> **WORK TASK**:
Below are some entries. Repeat exactly the lines from the one with "Instruction: Click the purple" through the one with "Task: Print using the Stampa icon", and only those.

> **DATA SHOWN**:
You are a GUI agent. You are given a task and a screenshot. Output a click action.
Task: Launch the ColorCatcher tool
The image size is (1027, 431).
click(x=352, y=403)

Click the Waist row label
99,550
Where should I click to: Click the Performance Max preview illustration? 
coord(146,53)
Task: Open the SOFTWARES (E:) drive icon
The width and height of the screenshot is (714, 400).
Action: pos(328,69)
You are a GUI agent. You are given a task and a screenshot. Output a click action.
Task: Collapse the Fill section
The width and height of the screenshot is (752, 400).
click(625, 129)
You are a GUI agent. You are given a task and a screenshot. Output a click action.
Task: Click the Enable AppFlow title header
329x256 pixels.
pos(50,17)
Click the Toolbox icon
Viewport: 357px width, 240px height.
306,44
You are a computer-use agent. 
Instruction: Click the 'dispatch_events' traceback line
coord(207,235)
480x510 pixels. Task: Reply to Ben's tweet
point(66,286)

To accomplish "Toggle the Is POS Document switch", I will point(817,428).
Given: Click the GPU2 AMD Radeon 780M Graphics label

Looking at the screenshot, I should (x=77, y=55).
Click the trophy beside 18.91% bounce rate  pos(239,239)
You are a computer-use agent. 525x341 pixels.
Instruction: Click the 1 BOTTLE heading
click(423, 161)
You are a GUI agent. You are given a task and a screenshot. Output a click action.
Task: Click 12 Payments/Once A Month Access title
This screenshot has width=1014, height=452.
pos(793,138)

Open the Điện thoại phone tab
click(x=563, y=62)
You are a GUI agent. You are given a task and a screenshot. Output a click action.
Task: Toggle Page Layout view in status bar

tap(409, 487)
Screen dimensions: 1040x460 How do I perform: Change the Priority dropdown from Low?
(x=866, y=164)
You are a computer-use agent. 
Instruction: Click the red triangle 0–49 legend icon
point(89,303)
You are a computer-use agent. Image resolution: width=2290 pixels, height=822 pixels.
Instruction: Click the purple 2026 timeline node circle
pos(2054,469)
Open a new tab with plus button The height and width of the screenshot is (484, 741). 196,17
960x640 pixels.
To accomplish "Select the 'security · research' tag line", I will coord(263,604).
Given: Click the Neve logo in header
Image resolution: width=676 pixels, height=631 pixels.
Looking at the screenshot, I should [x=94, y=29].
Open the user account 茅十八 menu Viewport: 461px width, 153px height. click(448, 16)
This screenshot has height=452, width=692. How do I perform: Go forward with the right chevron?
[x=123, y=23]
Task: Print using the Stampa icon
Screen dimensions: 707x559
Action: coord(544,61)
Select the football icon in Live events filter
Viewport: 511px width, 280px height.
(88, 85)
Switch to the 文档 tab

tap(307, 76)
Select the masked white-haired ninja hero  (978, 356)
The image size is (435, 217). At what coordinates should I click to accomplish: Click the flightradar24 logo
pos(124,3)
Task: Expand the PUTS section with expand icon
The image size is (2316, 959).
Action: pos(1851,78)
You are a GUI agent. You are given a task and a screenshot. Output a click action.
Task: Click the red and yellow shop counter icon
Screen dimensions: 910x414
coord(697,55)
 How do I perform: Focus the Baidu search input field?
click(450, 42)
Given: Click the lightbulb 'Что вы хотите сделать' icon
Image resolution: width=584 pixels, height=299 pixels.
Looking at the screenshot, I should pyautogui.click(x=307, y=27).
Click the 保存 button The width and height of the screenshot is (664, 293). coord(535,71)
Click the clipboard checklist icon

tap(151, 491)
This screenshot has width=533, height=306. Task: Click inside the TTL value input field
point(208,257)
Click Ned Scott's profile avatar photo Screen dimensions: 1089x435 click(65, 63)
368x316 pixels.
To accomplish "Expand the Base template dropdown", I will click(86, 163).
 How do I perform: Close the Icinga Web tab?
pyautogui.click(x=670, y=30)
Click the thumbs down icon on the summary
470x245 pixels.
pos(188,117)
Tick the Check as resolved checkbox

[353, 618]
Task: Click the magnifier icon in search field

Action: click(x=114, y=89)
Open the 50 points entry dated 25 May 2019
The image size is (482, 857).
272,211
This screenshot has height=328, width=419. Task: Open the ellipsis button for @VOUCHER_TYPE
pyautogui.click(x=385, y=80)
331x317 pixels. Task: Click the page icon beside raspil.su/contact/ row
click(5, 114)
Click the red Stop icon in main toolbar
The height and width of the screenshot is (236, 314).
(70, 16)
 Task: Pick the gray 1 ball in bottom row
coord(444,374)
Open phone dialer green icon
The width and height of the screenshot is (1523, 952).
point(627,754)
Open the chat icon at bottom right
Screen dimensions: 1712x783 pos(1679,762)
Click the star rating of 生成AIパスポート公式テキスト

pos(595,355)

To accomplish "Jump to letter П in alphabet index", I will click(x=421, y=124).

> **WRITTEN SOLUTION**:
Instruction: Click the purple 2026 timeline node circle
pos(2054,469)
Open a new tab with plus button The height and width of the screenshot is (484, 741). 196,17
960x640 pixels.
To accomplish "Select the 'security · research' tag line", I will coord(263,604).
Given: Click the Neve logo in header
Image resolution: width=676 pixels, height=631 pixels.
Looking at the screenshot, I should [x=94, y=29].
Open the user account 茅十八 menu Viewport: 461px width, 153px height. click(448, 16)
This screenshot has height=452, width=692. How do I perform: Go forward with the right chevron?
[x=123, y=23]
Task: Print using the Stampa icon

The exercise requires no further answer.